When the success of an individual is appraised the tendency is often to ignore how much of it was situational. All the focus falls on “how he or she did it”. This approach is flawed but fits in with the human love for heroes, people who overcome the odds to achieve success.
Many factors come to bear on individual success — whether it be on the sports field, in entrepreneurship or a professional career. The career of Henry Mancini, the man who blessed the world with the Pink Panther theme, is a good example of the mutually beneficial interaction of individual (including talent and effort) and situational factors.
Mancini emerged in the post-World War 2 era to transform film scoring, becoming “the first publicly successful and personally recognisable film composer in history”. Mancini helped turn what had been background music to the movies into part of pop culture.
As John Caps, author of Henry Mancini: Reinventing Film Music, points out, Mancini’s drive and talents had a big role to play in all of this. However, there were situational factors too.
Post-war America, particularly what Caps describes as the Kennedy-era optimism of the 1960s, created a receptive environment for Mancini’s compositional approach. Mancini came up with the sound that spoke to ’60s audiences.
The introduction of stereo technology, which included a recording process using several microphones and stereo vinyl discs, enhanced home listening and therefore created a new market for soundtracks to be repackaged and sold as records.
Caps says Mancini was “perfectly placed, by time and temperament”, to bridge the traditions of the World War 2 big band period and “the eclectic impatience of the baby boomer generation” that followed, the big formal orchestral film scores of Hollywood’s so-called golden years and “a modern American minimalist approach”.
Mancini’s music spoke to three American generations, a unique feat. It appealed to the war veterans, the newlyweds in the ’60s, and the baby boomers (those born between the end of World War 2 and the mid-’60s). These were different generations: the war veterans were struggling with middle age; the young newlyweds had just bought homes (with the most modern television and music systems); while the boomers were “lucky enough to enjoy the freedom of choice” between a path “to new suburbia” or joining the protest movements of the late ’60s.
The ’50s and ’60s were, according to the Los Angeles Times, part of the middle-class American dream — “an idyllic alternative to the cities and the urban ills that plagued them”. Mancini’s film scoring was different to the approaches that preceded him. The ’30s and ’40s soundtracks had more of a formal European symphonic style. The ’50s were characterised by atonal and chromatic compositional styles.
“None of that music seemed quite right for the free-spirited, forward-looking, optimistic baby boomer stories and movie stars that followed. For that young Kennedy-era generation, Mancini offered his own bright and clear sophisticated style — as clean and courteous as mainstream pop, but as cool and knowing as modern jazz,” argues Caps.
Mancini’s music travelled easily from the movie theatres into people’s homes. It spoke to the new and growing middle-income families that were interested in pop and jazz, movies and television and outreach politic, families that were also keen on “conventional stay-at-home comforts”. The confluence of Mancini’s talents and these situational factors helped turn him into “the first multimedia music superstar”.

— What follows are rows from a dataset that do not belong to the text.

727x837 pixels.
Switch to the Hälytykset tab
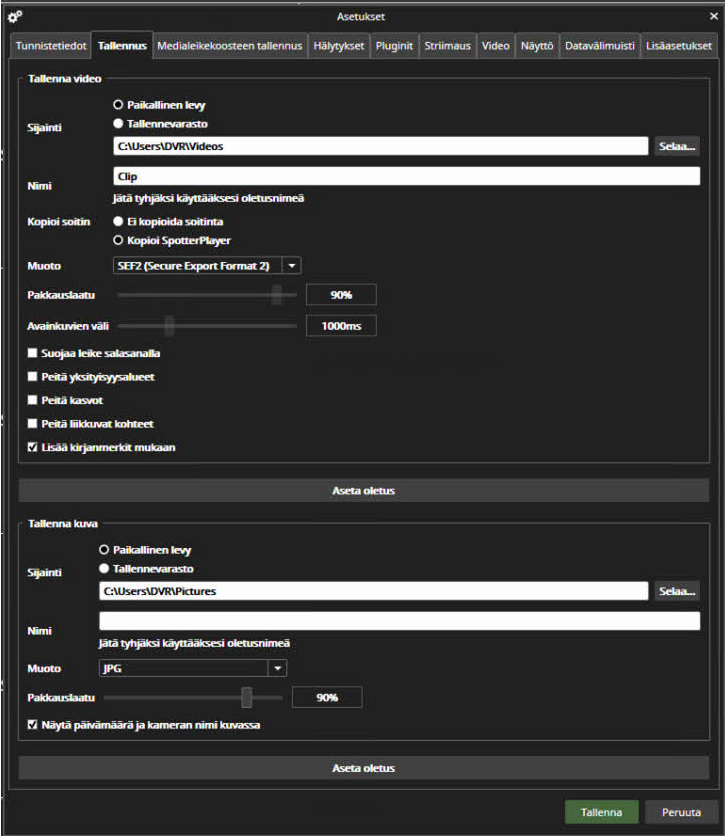tap(340, 46)
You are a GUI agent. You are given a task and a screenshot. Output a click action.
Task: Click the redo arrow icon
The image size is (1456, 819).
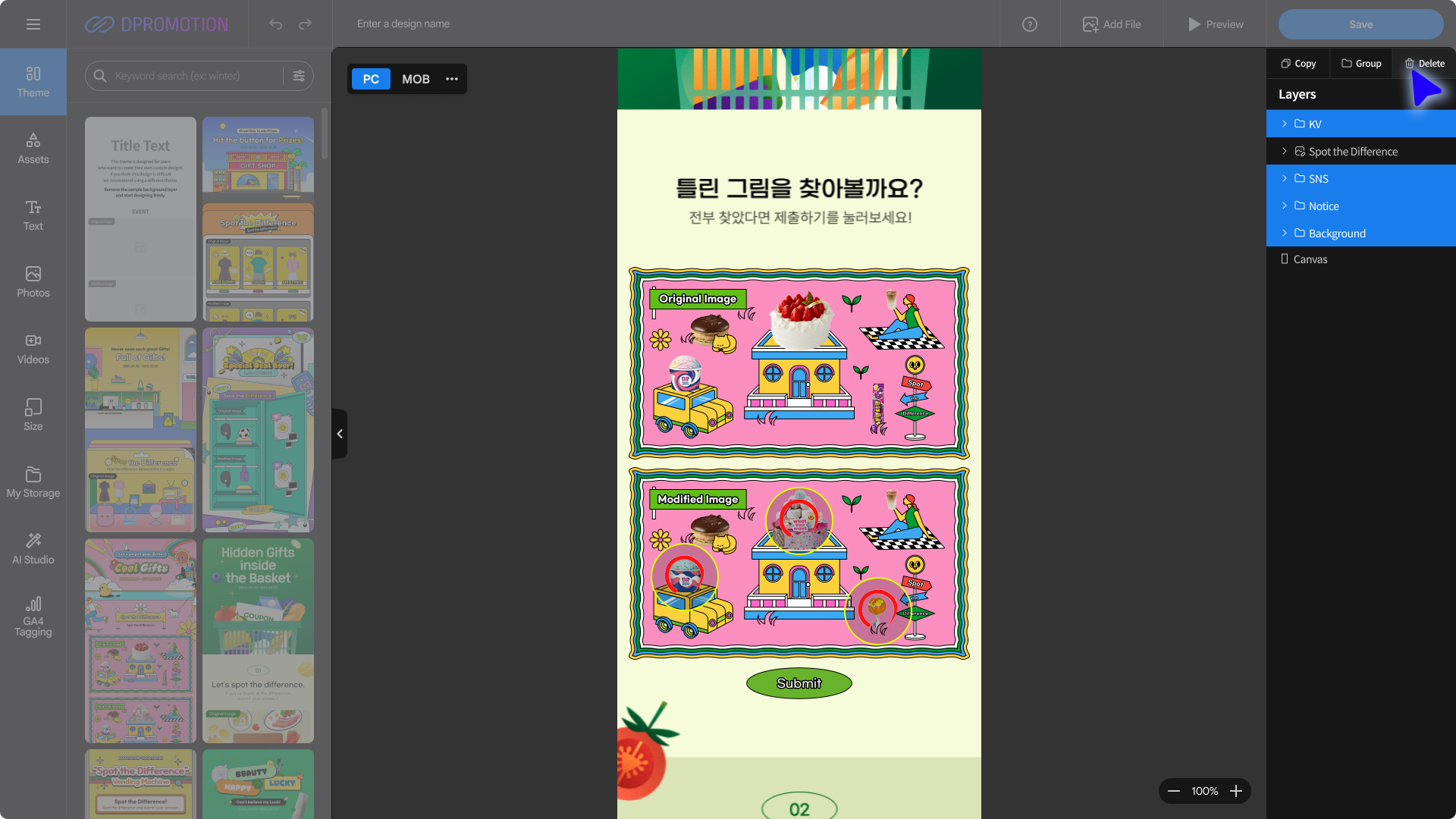click(305, 24)
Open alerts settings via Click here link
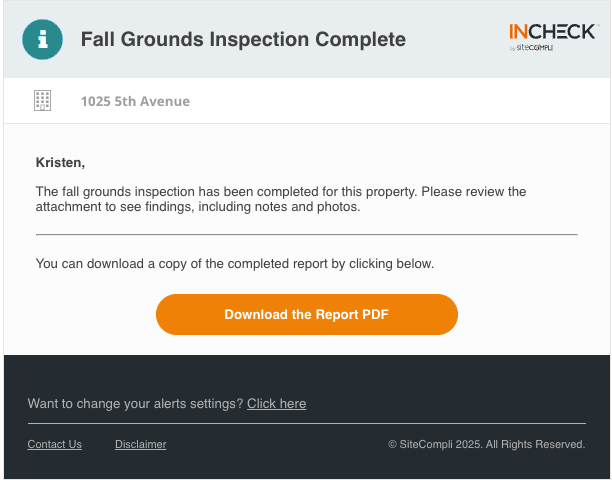Image resolution: width=612 pixels, height=480 pixels. pyautogui.click(x=276, y=404)
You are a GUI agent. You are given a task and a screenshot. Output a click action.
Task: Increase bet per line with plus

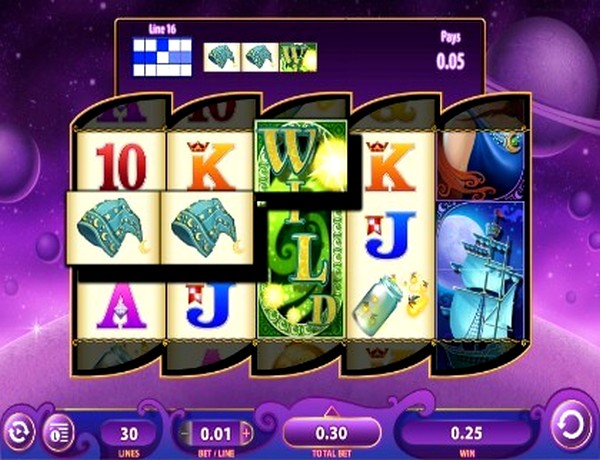click(246, 434)
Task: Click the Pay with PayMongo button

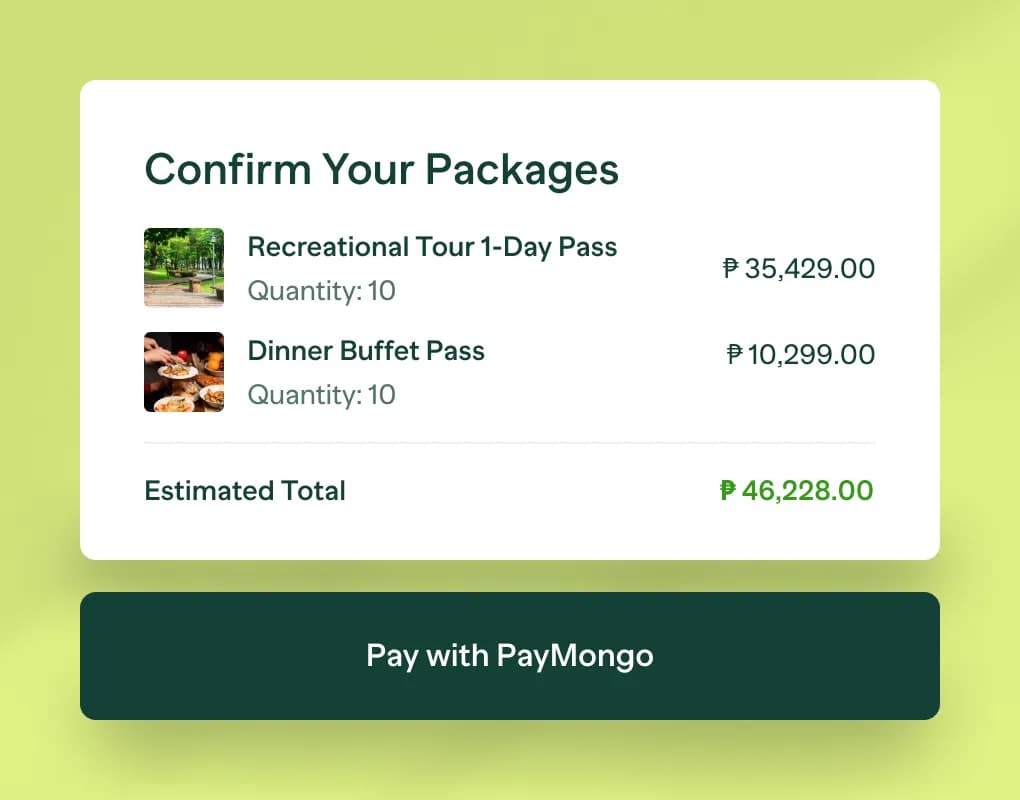Action: [509, 656]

Another situational factor that explains Mancini’s success has to do with his early career in Hollywood, a point that talks to the importance of one’s formative years, a period that often doesn’t get credit because it doesn’t involve visible success. When he arrived in California the era of what Caps describes as “the big assembly-line movie studios” was winding down. However, Mancini worked for one of the last of these studios, where he wrote background music for “mediocre formula films”.
“There he would practice how to score typical movie chase sequences and gushing love themes; he could perfect the orchestral scream, the instrumental chuckle, and a ‘safe’ corporate version of rock music (actually as mild as a sock hop).”
As Mancini’s story shows, success is about far more than individual effort and talents — the how she or he did it. Situational factors come into play too. Of course, how one interacts with or takes advantage of those situational factors can make all the difference.
• Sikhakhane, a former spokesperson for the finance minister, National Treasury and SA Reserve Bank, is editor of The Conversation Africa. He writes in his personal capacity.